武庫川市民学会設立の経緯

兵庫県南東部を流れる武庫川では,治水の一環として中流部に県営治水ダム建設が計画されました。しかし,市民による反対運動が起ったため,新河川法に基づき市民の意見を反映させる武庫川流域委員会(2004)が県によって設置され,行政,専門家,市民の間で6年半にわたり議論が行われました。

 その中で,流域委員会はダムに頼らない総合治水の方向性を「提言書」(2006)にまとめました。県もこれを尊重する方向へと方針を転換しましたが,この「提言書」の中には,市民の意見を取り入れるだけではなく,流域市民自体が参画し連携することなくして真の川づくり・まちづくりはできないとの観点が盛り込まれ,流域市民による「流域自治」を具現する組織として,「武庫川流域圏会議」と「武庫川学会」の構想が打ち出されました。

 この「提言書」は,その後の討議を経て,県がまとめた「武庫川水系河川整備基本方針」(2009)の骨格となり,「基本方針」を基とし国も同意した「武庫川水系河川整備計画」(2011)において,「流域連携」の項目の中に「参画と協働」による武庫川づくりが明示されました。

この「参画と協働」の精神に則り「流域自治」を実践するために,流域委員会の専門委員メンバーを中心に結成された「武庫川づくりと流域連携を進める会(武庫流会)」(2007)等が核となり,「武庫川流域圏ネットワーク」(2011)が設立されました。そして,二つ目の組織として「武庫川市民学会」が誕生しました。 

 このように,「提言書」が構想した武庫川流域連携の骨格となる「武庫川流域圏会議」と「武庫川学会」は,「武庫川流域圏ネットワーク」と「武庫川市民学会」と言う形で結実しました。「武庫川市民学会」は流域連携の骨格となる両輪の組織の一つであり,流域連携を理論的に考えるためのプラットフォームの役割が期待されています。

       武庫川市民学会設立趣意書

 武庫川の流域圏人口は140万人,下流部想定氾濫区域内だけでも人口107万人で社会資産は18兆円。武庫川は河川として決して大きいとは言えませんが,想定氾濫区域内の人口・資産はいずれも全国第10位の重要な河川です。当然,流域の市民は武庫川と大きく関っており,多くの活動グループが多岐にわたり活動を進めていることはよく知られています。さらに,「武庫川流域圏ネットワーク」の設立(20117月)により,一層多くの人々の連携活動ができるようになりました。

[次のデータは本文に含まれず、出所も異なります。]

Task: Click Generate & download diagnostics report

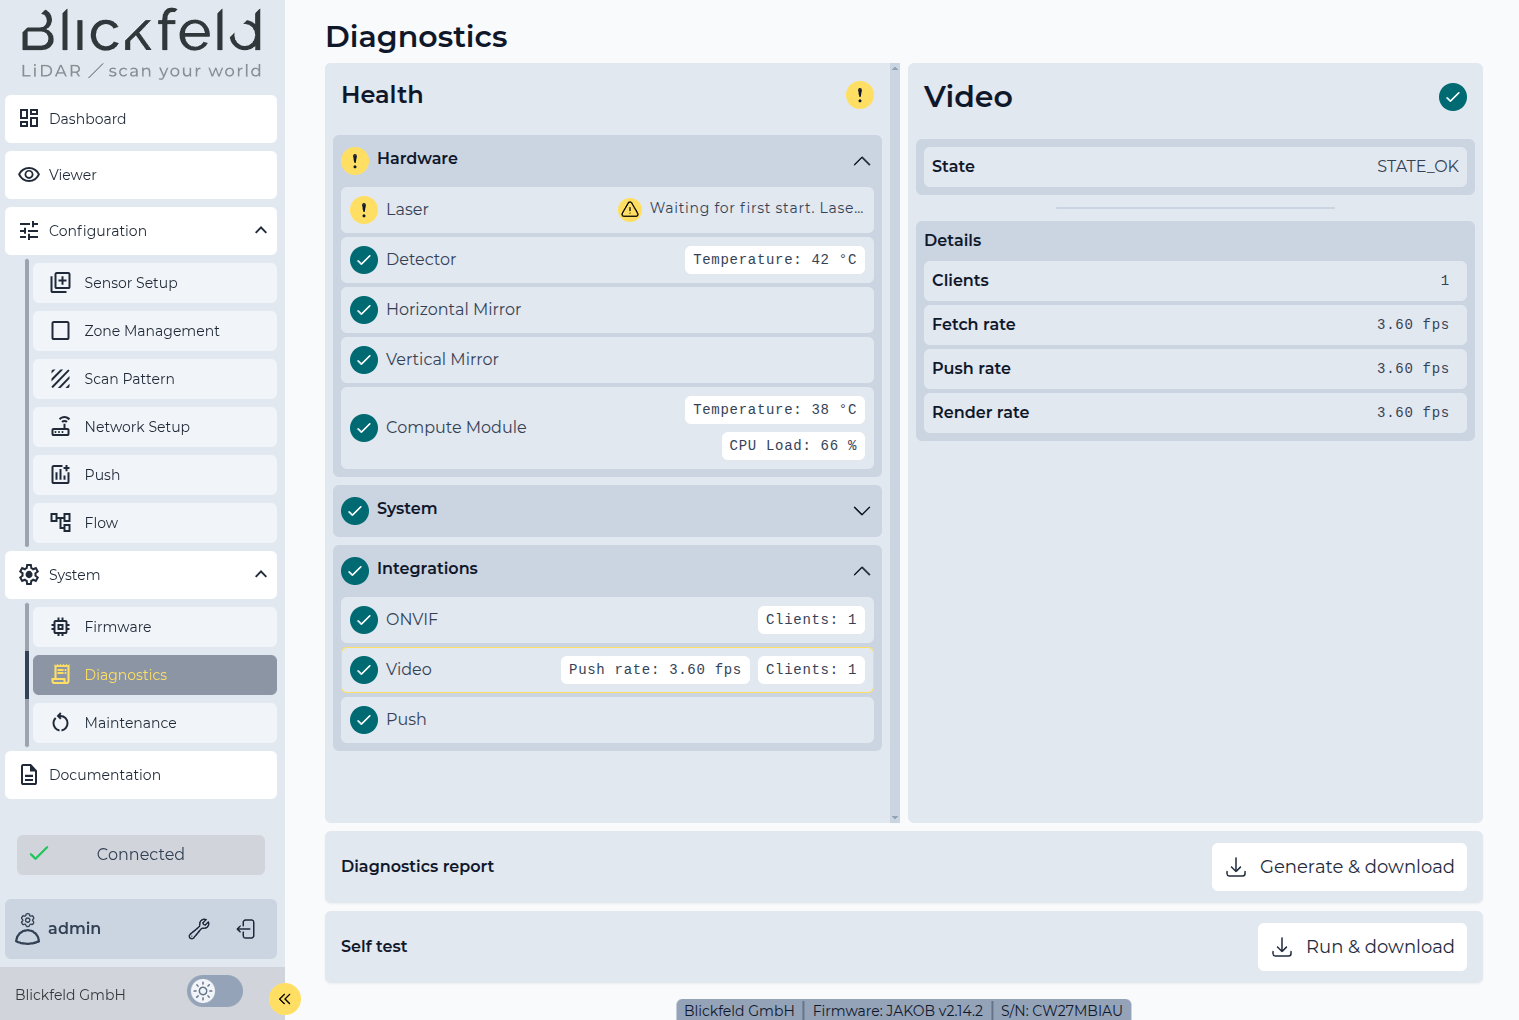Action: 1339,867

このような活動環境で,武庫川流域圏の自然現象,社会現象について独自の学習・調査・研究をされている人も多いのではないでしょうか。「武庫川市民学会」では,情報の伝達や共有,種々の行動に参加するだけでなく,市民自ら学習・調査・研究した結果を専門的な見地からも考察し,その科学的な知見を他の市民に伝え,より多くの市民が武庫川を科学的に理解することによって,人と自然が共生する豊かな武庫川の川づくり・まちづくりを推進する場とすることを目的としています。

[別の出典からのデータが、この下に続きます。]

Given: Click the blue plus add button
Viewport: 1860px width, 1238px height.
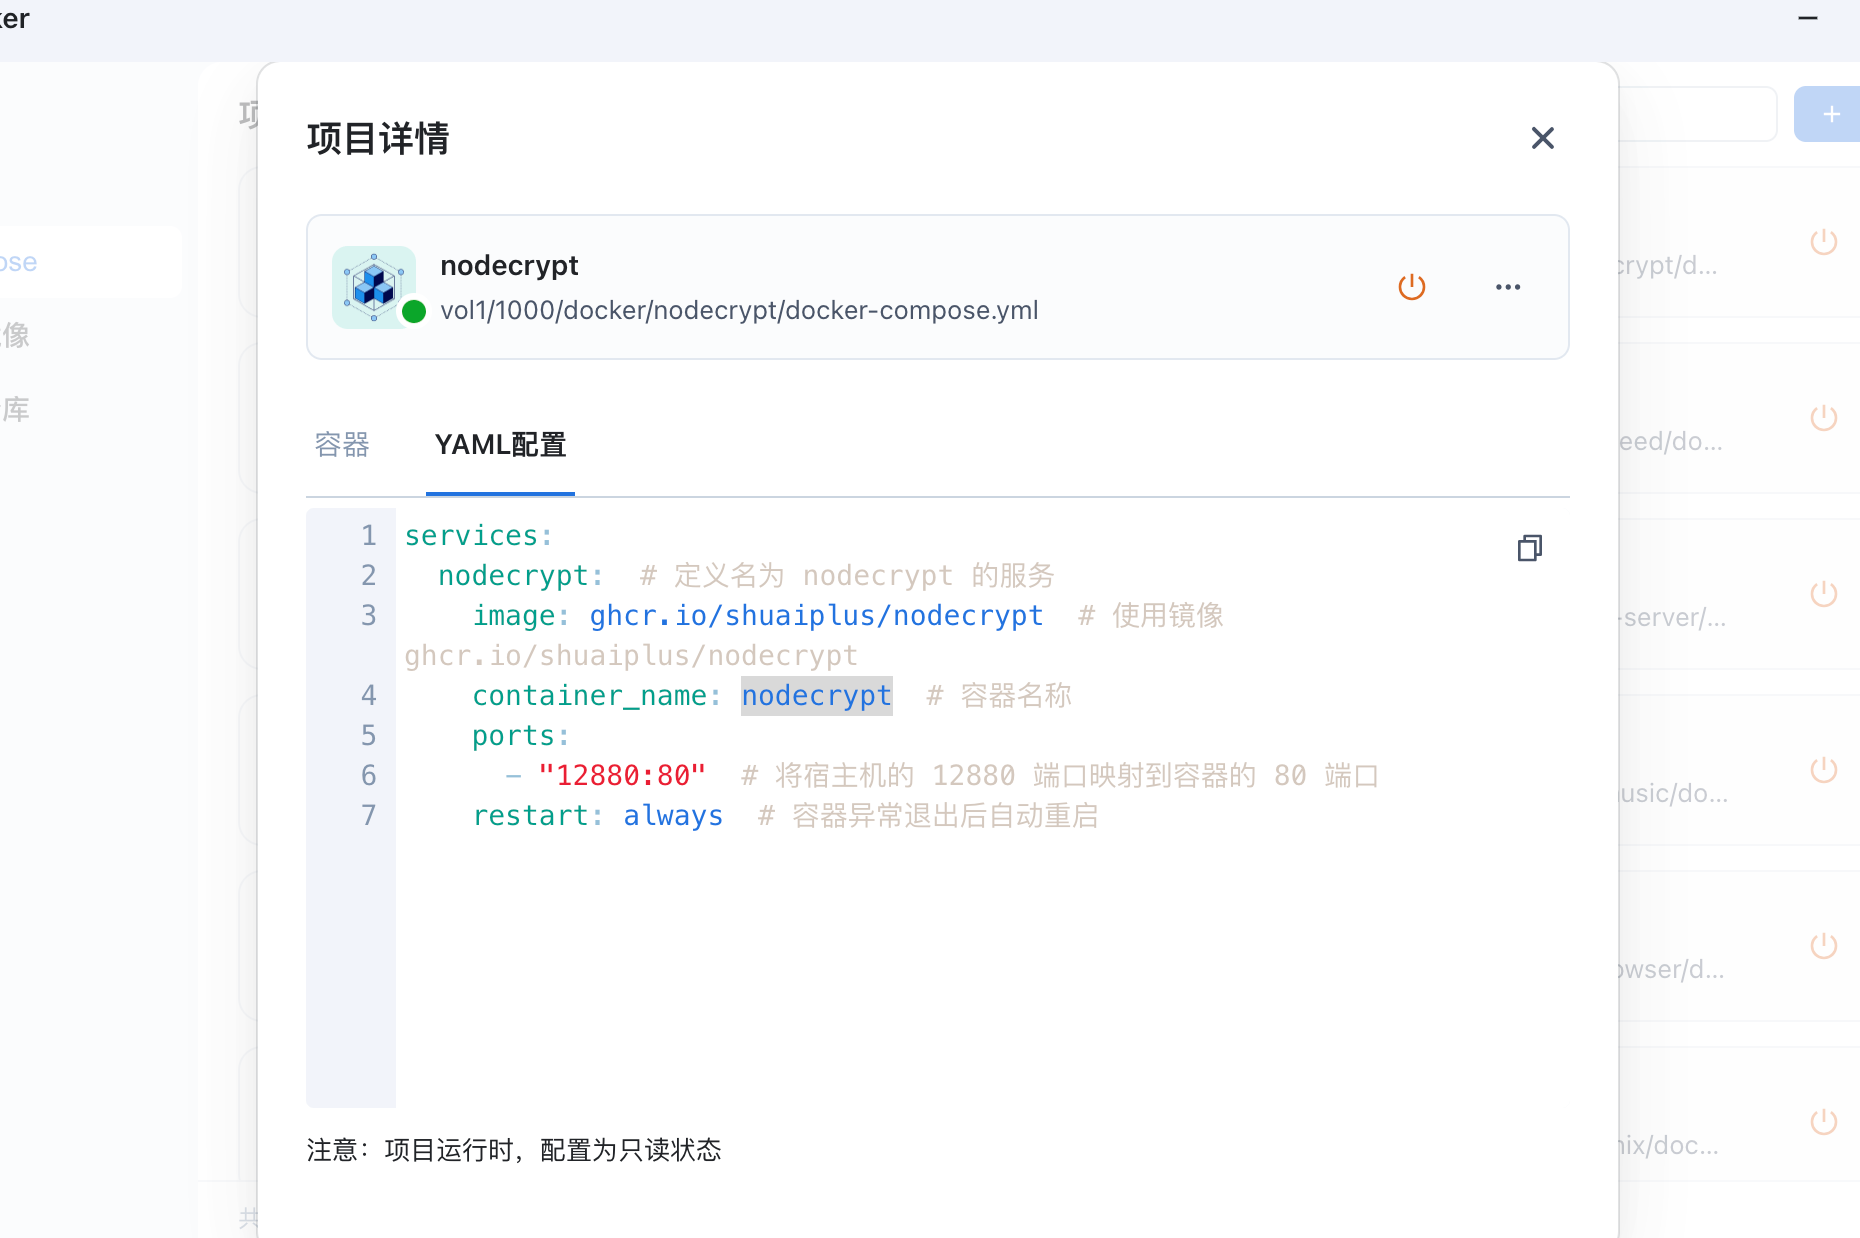Looking at the screenshot, I should click(1830, 114).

「武庫川市民学会」は次のような仕組みで事業を行います。

1)登録制によりどなたでも会員になっていただけます。年会費は無料です。

2)事業の一つの研究発表会では,会員は学習・調査・研究の成果を発表できます。

3)同様に,学会誌において,会員が学習・調査・研究した成果のまとめを公表できます。

4)学会の経費は,基本的に研究発表会の参加費,学会誌の投稿料,寄付金等によって賄います。

5)その他詳細な事項については学会規約に従うものとします。

 以上のように,「武庫川市民学会」は市民による市民の学会です。この趣意にぜひご理解をいただき,本学会の設立にご協力をいただきますようお願い申し上げます。